# Homework Help: Space between these functions of x

1. Jan 14, 2009

### Dell

i need to find the are trapped between the graphs of
y=-x3
y=arctg$$\sqrt{x}$$
x=2
x=1

y=arctg$$\sqrt{x}$$ will be my top function so the area will be

$$\int$$arctg$$\sqrt{x}$$-(-x3)dx from 1 to 2

in order to to this i can split the integral up and get
$$\int$$arctg$$\sqrt{x}$$dx -$$\int$$-x3dx both 1-2

|$$\int$$-x3dx| (1-2) is 3.75 with a simple table integral

but i dont know how to integrate the arctg

what i think could work is...

arctg$$\sqrt{x}$$=t
tg(t)=$$\sqrt{x}$$

$$\int$$tdx while dt=dx/1+x2

$$\int$$t(1+x4)dt
=$$\int$$t(1+tg4t)dt
=$$\int$$tdt+$$\int$$(tg4t)dt

another option
$$\int$$t(1+x4)dt
=1/2$$\int$$(1+tg4t)dt2
=0.5$$\int$$dt2+0.5$$\int$$(tg4t)dt2

sort of feels like im getting lost in it around here,,, any ideas??

2. Jan 14, 2009

### Dell

lets call t2=p

$$\int$$(tg2p)dp=$$\int$$$$\frac{sin^2p}{cos^2p}$$

=$$\int$$(1/cos2p)dp-$$\int$$dp
=tgp-p
=tg(t2)-t2
=tg[{arctg$$\sqrt{x}$$}2]-(arctg$$\sqrt{x}$$)2
=x-(arctg$$\sqrt{x}$$)2

is this correct

Last edited by a moderator: Jan 15, 2009
3. Jan 14, 2009

### Dick

To integrate arctg(sqrt(x)), set u=sqrt(x). So du=dx/(2*sqrt(x))=dx/(2u). Or 2udu=dx. The integral in terms of u becomes arctg(u)*2udu=arctg(u)*d(u^2). Now integrate by parts.

Last edited: Jan 14, 2009
4. Jan 14, 2009

### Dell

on my table of integrals i dont have an integral for arctg, how do i do this? do i need to do something to the effect of

arctg u =v
tgv=u and then carry on from there (similar to what i posted? ) or is there a abetter way?

5. Jan 14, 2009

### Dick

To integrate arctg(u)*d(u^2) you don't need to know how to integrate arctg(u). You only need to know how to differentiate it. a*db=d(a*b)-b*da. That's how integration by parts works, right?

6. Jan 14, 2009

### Dell

cant see it, could you please show me.

7. Jan 14, 2009

### Dick

The integral of arctg(u)*d(u^2)=arctg(u)*u^2-the integral of u^2*d(arctg(u)). That's what integration by parts means, yes? What d(arctg(u))? Differentiate arctg(u).

8. Jan 14, 2009

### Dell

ive read up a bit on this and found an equation

$$\int$$udv=u*v-$$\int$$vdu

is this what you mean??

so in my case
arctgU is my u function
and u^2 is my v function
where u is the root of x

so

$$\int$$(arctg(u))d(u2)=(arctg(u))*u2-$$\int$$u2d(arctg(u))

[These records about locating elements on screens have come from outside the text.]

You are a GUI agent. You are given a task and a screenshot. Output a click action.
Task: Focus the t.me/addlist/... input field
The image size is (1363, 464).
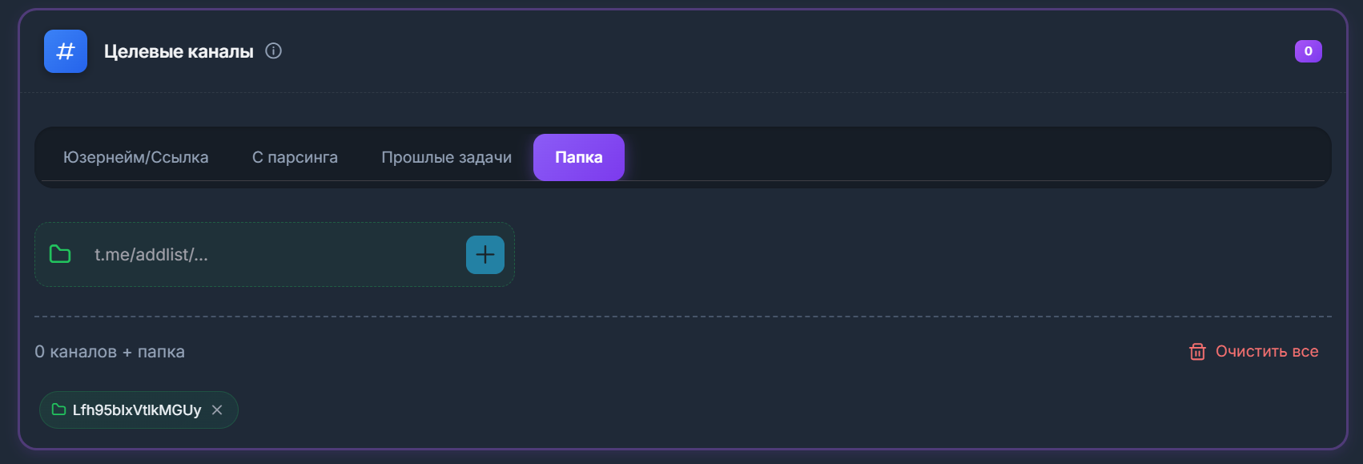(272, 255)
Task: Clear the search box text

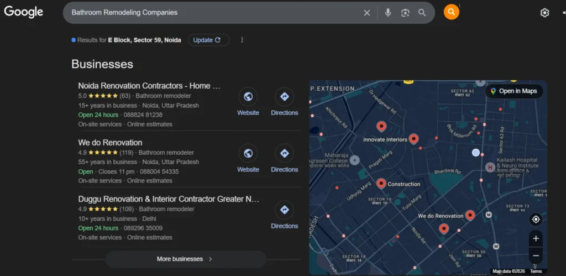Action: point(367,12)
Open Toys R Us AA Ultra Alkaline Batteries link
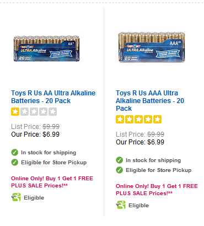Screen dimensions: 204x226 (x=53, y=97)
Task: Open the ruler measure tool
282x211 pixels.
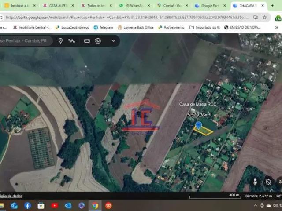Action: point(87,41)
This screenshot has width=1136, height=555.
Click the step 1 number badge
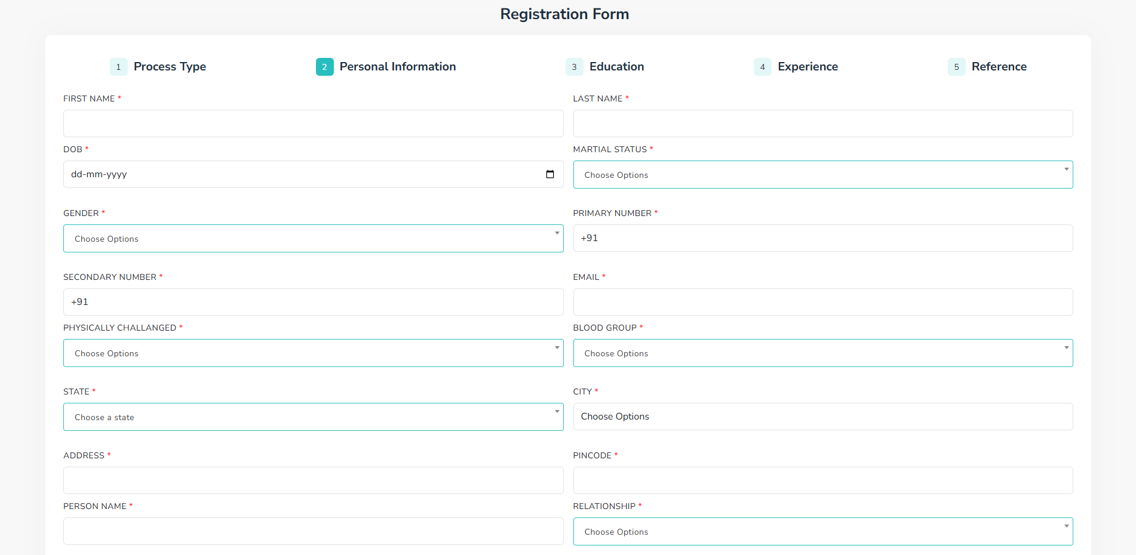118,67
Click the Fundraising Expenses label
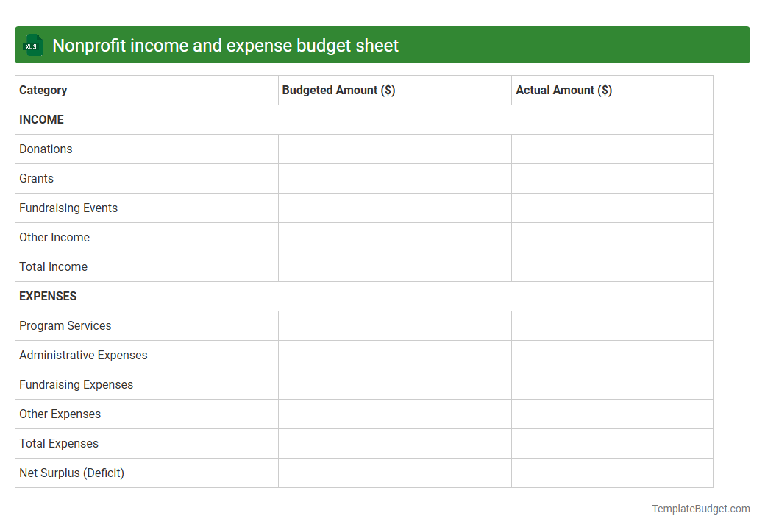Screen dimensions: 765x530 (76, 384)
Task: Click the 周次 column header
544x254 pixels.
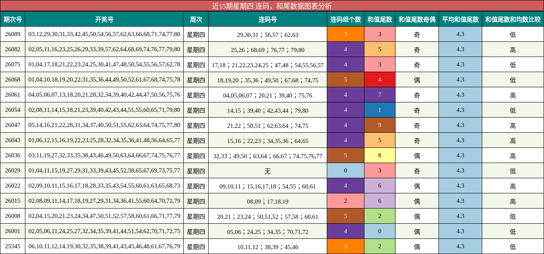Action: click(196, 19)
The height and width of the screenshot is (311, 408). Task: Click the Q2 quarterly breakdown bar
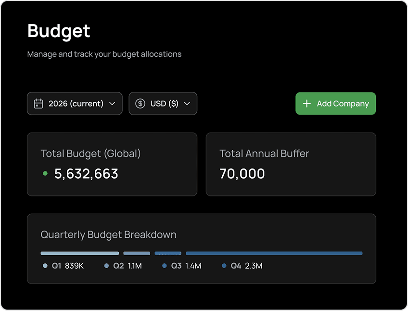tap(137, 253)
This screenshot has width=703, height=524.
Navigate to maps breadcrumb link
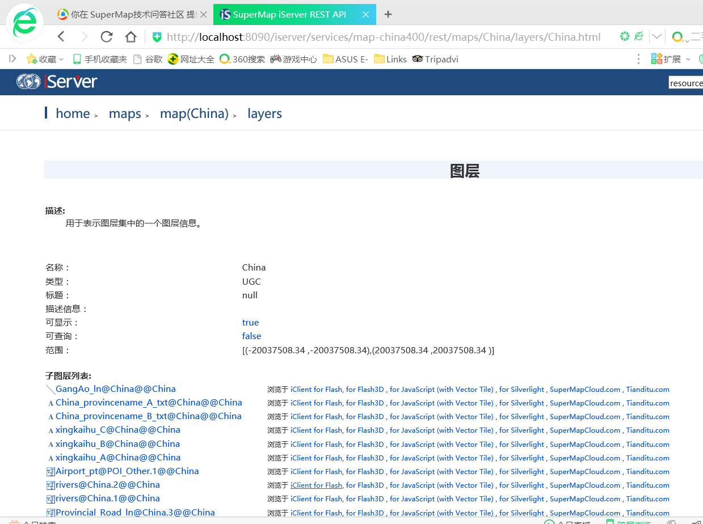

now d(arctg(u))=$$\frac{1}{1+u^2}$$*d(u^2)

so $$\int$$u2d(arctg(u))=$$\int$$U2/(1+u2)d(u2)

correct up till here??

=$$\int$$1-$$\frac{1}{1+u^2}$$du2====u2-ln|1+u^2|

which is x-ln|a+x|

9. Jan 14, 2009

### Dick

You are getting there. But d(arctg(u))=du/(1+u^2) (NOT d(u^2)). So the integral you are left with is u^2*du/(1+u^2). You'll find there aren't any logs in the problem.

10. Jan 14, 2009

### Dell

how did you come to d(arctg(u))=du/(1+u^2)
is (in general) d(t) not equal to the differential of t multiplied by dx???

in this case d(arctg(u))= differential of (arctg(u)) * d(u^2)

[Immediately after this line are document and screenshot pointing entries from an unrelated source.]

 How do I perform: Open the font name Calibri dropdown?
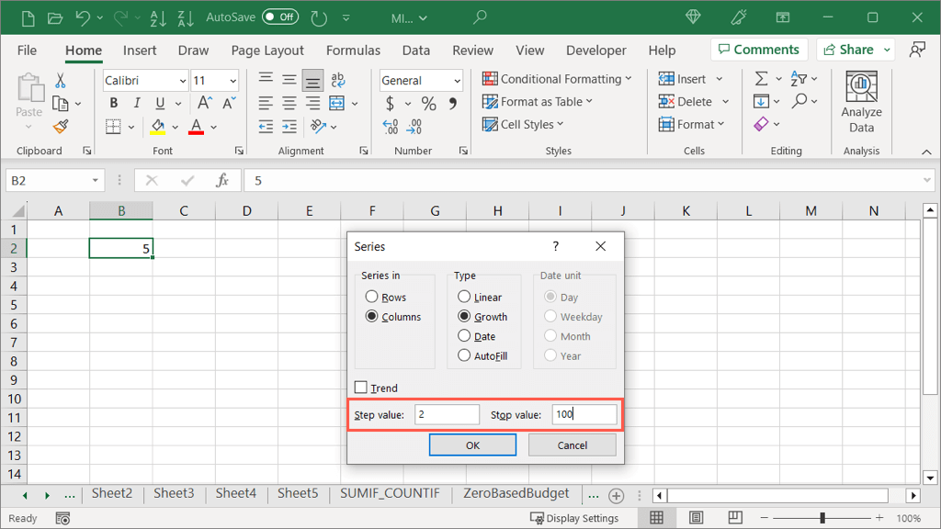tap(181, 81)
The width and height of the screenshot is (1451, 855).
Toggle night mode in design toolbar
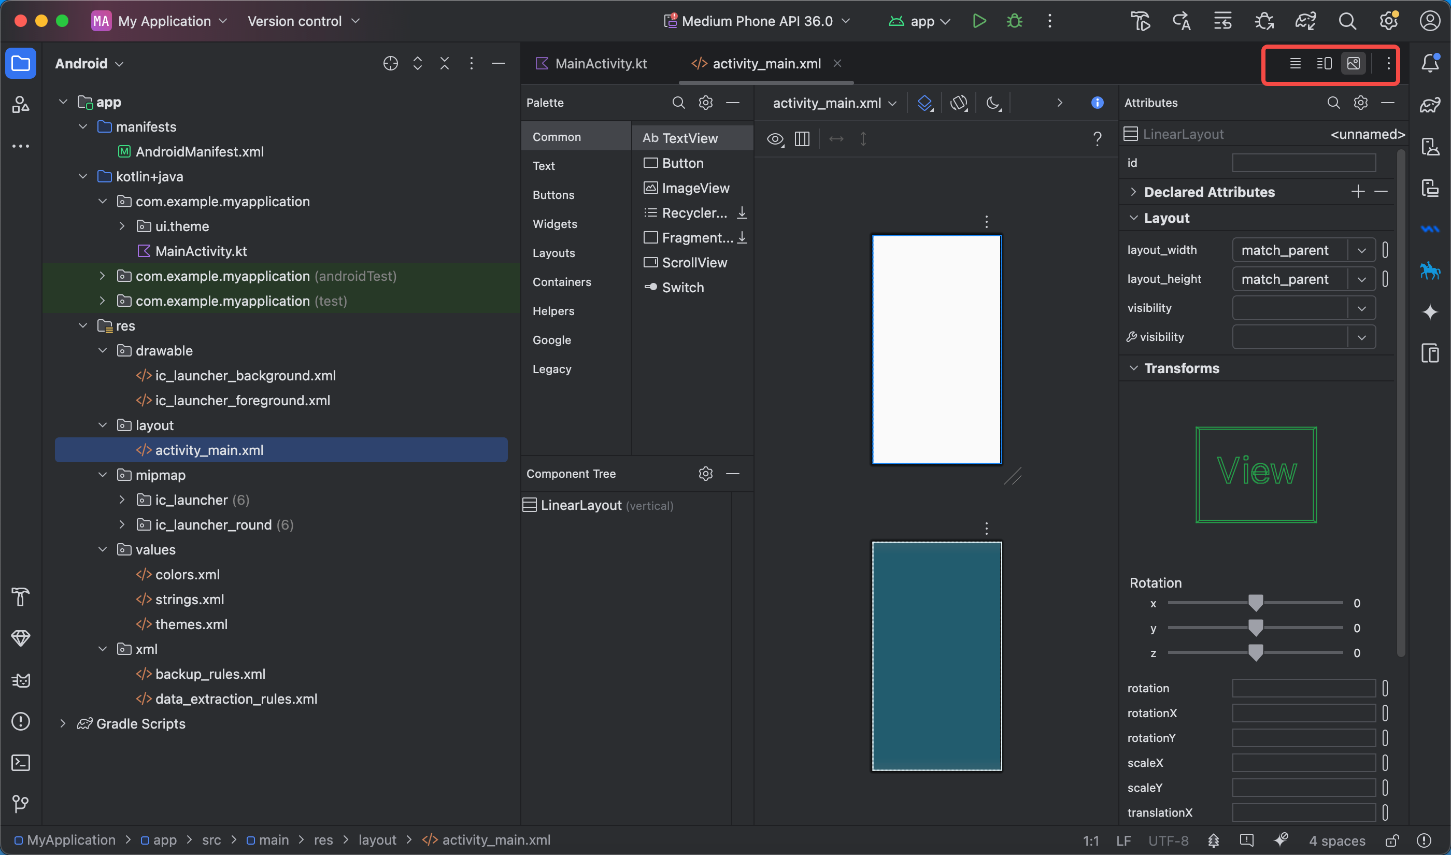pyautogui.click(x=993, y=103)
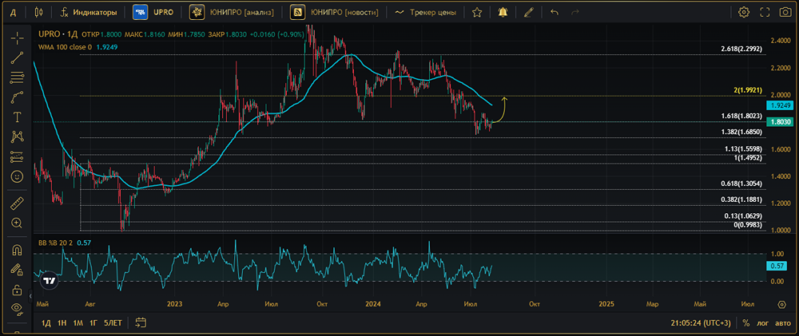This screenshot has width=799, height=336.
Task: Open the Индикаторы indicators menu
Action: click(x=88, y=12)
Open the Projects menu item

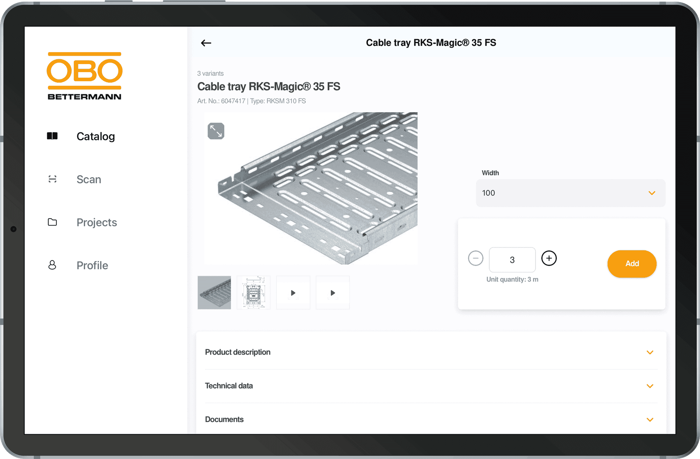(97, 222)
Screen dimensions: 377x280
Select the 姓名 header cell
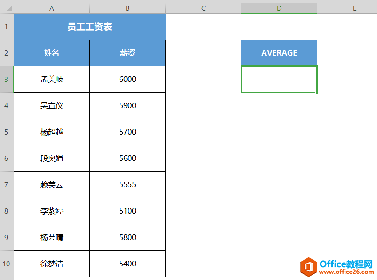click(x=51, y=53)
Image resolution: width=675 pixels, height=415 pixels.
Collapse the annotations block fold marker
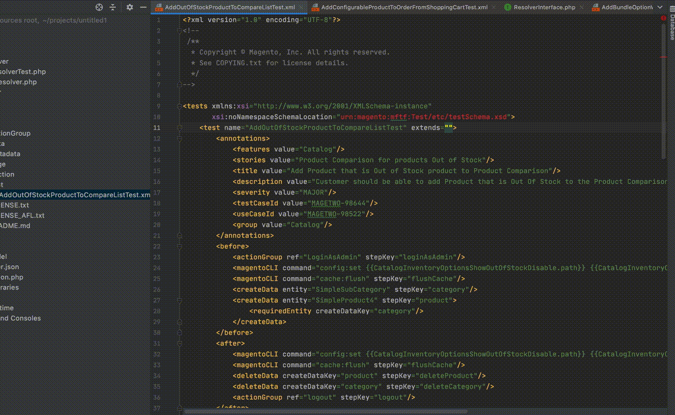(x=180, y=139)
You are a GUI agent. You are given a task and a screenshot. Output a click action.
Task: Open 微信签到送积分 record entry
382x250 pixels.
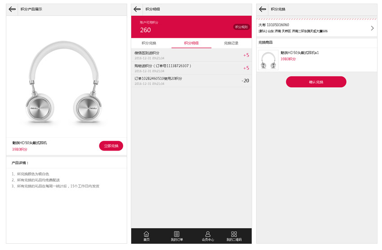click(191, 55)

how do i know which d() to multiply by?

11. Jan 14, 2009

### Dick

Exactly as you said. d(f(x))=f'(x)*dx. d(arctg(x))=(d/dx arctg(x))*dx. d/dx(arctg(x))=1/(1+x^2). So d(arctg(x))=dx/(1+x^2). I don't know where you are getting the d(u^2) stuff.

12. Jan 15, 2009

### Dell

i see my problem, what is the differential of arctg(x^0.5) is it not the 1/(1+x^0.5) multiplied by 1/2(x^0.5) ??

13. Jan 15, 2009

### Gib Z

Well, it appears you are using the chain rule, which is good, but you are forgetting to square something. Look at what the derivative of arctan x is again.

14. Jan 15, 2009

### Dick

No! The differential of arctg(sqrt(x)) is 1/(1+sqrt(x)^2) times 1//(2*sqrt(x)). Like Gib said, you forgot the square in the derivative of arctg. That's EXACTLY the same thing as saying the differential of arctg(u) is 1/(1+u^2) times du where u=sqrt(x). Look at it!